-- START OF Passage provided --

HAVANA, May 29 (www.cubanet.org) - The government ban on private sales of
charcoal and wood has provided a boost for a thriving black market in these
substitutes for cooking fuel in Santa Cruz del Norte, a small community not far
east of Havana.
"Every day is a new headache, just trying to figure out what we are
going to eat and how we are going to cook it," said one local man who
refused to give his name. "As far as I know, the government of the United
States has not forbidden the Cubans to cut down 'marabú,'" he said,
referring at the same time to the U. S. embargo, which the Cuban government
blames for every economic mishap except rain, and to a local woody shrub people
are harvesting to make charcoal.
"Marabú" (Dichrostachys nutans) and the related "aroma,"
noxious, thorny, invasive weeds that reproduce by airborne seeds, can invade a
pasture in a very short time and prove extremely difficult to eradicate.

-- END OF Passage provided --

** Problems **
[A] Three questions on the news report about the charcoal black market in Santa Cruz del Norte:
(i) Where is Santa Cruz del Norte located?
(ii) What does the Cuban government blame the U.S. embargo for?
(iii) How do marabú and aroma reproduce?
[B] Could you extend the news report on Santa Cruz del Norte's charcoal black market, picking up right after its last sentence?

-- START OF Dataset extract --

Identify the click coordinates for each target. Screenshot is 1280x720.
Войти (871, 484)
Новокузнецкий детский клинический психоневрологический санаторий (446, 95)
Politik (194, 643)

-- END OF Dataset extract --
-- START OF Dataset extract --

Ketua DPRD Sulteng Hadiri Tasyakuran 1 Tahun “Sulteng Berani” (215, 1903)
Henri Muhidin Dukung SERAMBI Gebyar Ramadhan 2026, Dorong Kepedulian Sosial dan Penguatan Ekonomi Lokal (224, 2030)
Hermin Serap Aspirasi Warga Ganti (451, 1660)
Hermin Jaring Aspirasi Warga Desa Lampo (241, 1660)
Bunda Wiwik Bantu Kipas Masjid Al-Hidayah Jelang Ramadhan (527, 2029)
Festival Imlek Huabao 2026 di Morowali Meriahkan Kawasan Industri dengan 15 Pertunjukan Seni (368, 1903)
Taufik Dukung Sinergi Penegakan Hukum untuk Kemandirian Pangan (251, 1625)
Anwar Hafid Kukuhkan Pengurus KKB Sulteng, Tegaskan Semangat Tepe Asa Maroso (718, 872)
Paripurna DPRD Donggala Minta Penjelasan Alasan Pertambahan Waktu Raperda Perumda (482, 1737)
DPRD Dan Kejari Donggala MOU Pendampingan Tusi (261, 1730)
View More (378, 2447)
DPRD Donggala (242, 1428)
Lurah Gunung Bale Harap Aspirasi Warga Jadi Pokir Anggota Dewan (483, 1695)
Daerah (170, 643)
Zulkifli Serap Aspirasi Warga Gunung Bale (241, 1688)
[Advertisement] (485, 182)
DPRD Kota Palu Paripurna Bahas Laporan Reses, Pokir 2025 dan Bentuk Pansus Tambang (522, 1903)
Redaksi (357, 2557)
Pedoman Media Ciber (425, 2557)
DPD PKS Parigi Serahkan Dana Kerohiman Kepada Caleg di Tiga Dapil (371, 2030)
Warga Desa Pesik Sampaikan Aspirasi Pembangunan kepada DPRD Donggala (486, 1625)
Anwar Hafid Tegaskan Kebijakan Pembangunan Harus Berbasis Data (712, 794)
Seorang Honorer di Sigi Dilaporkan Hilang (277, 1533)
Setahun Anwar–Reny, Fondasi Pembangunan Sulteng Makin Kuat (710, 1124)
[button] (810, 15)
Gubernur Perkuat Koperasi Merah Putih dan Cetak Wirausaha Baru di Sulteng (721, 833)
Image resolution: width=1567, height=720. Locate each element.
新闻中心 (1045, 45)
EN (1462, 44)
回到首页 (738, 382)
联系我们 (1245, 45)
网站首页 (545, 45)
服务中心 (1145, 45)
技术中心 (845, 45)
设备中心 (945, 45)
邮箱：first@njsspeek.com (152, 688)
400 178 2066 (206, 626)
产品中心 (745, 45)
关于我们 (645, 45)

-- END OF Dataset extract --
-- START OF Dataset extract --

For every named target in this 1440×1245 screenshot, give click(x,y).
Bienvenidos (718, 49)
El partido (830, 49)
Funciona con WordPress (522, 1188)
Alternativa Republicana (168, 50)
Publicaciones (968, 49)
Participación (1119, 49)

-- END OF Dataset extract --

** Exercise answers **
[A]
(i) It is a small community not far east of Havana.
(ii) Every economic mishap except rain.
(iii) By airborne seeds.

[B]
Local residents, puzzled by the government's restriction on an activity that
promises to clear the fields and provide otherwise unobtainable cooking fuel,
meekly speculate that it might be the "private" aspect of the
operation that brought down the prohibition. Increasingly, the government has
been clamping down on any sort of private economic activity.
The local man who would not give his name pointed out that it used to be
easier to obtain fuel when the sugar mill was still in town, simply because of
pilfering.
The "Camilo Cienfuegos" mill, an important economic factor in the
town of 31,400, was recently shut down and is in the process of being
dismantled.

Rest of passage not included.